Through a new technology called 'sub-extend dirty region tracking', the new version of Windows Server vNext will shorten resyncs duration and make them more predictable. Rather than marking the extents in full, as requiring resync when one is written to on another server, it will remember a much smaller region. This will have a significant impact on how much data needs to be repaired. In the graphs below, you can see the results of benchmarking with the Insider Preview. A great development to look forward to!

Maximum capacity

To meet the needed data capacity, Microsoft pushed new boundaries with the arrival of each new version of Windows Server. With the announcement of Windows Server 2019, the maximum capacity has quadrupled from 1 PB to 4 PB. Cosmos was excited to announce that with the next version of Windows Server for Azure Stack HCI, the maximum capacity will be yet another 4 times higher. This makes it possible to go up to 16 PB per cluster! Cosmos also highlighted DataOn's ultra-dense storage solutions, that are a crucial part of this development. 

Watch entire 45-minute session, which includes 43 other innovations. The session will give you a glimpse of all the possibilities of Azure Stack HCI.

So much more!

In addition to the recommendations above, there is (of course), much more to discover.

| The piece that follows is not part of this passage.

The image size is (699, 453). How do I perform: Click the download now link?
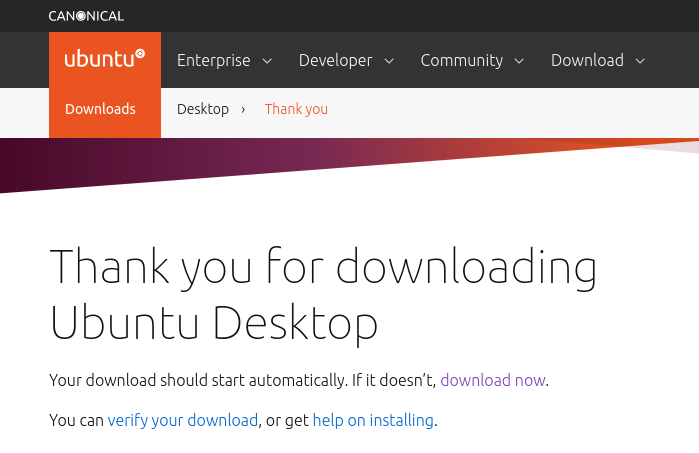click(493, 380)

Unfortunately, I couldn’t include everything in this blog post but I still have some tips!

  • For a glimpse into the future of Stretched Clusters, I highly recommend John Marlin’s session. This session will show you what Stretched Clusters will look like in Windows Server vNext.
  • To jumpstart your Azure Stack HCI Deployment, you can watch this session from Cosmos Darwin, Carmen Crincoli and Dan Cuomo from Microsoft.
  • To learn about what’s next for software-defined storage and networking for Windows Server, watch this session from John Marlin, Creg Cusanza and Steven Ekren from Microsoft.
  • And last but not least, if you are interested in the Hyper-V Roadmap, this session from Ben Armstrong (Microsoft) is a must-watch.

If there’s anything you want to discuss regarding Azure Stack HCI solutions and everything that goes with it, please let me know!   

Thanks for reading, I hope you enjoyed my personal view on the latest updates from Microsoft.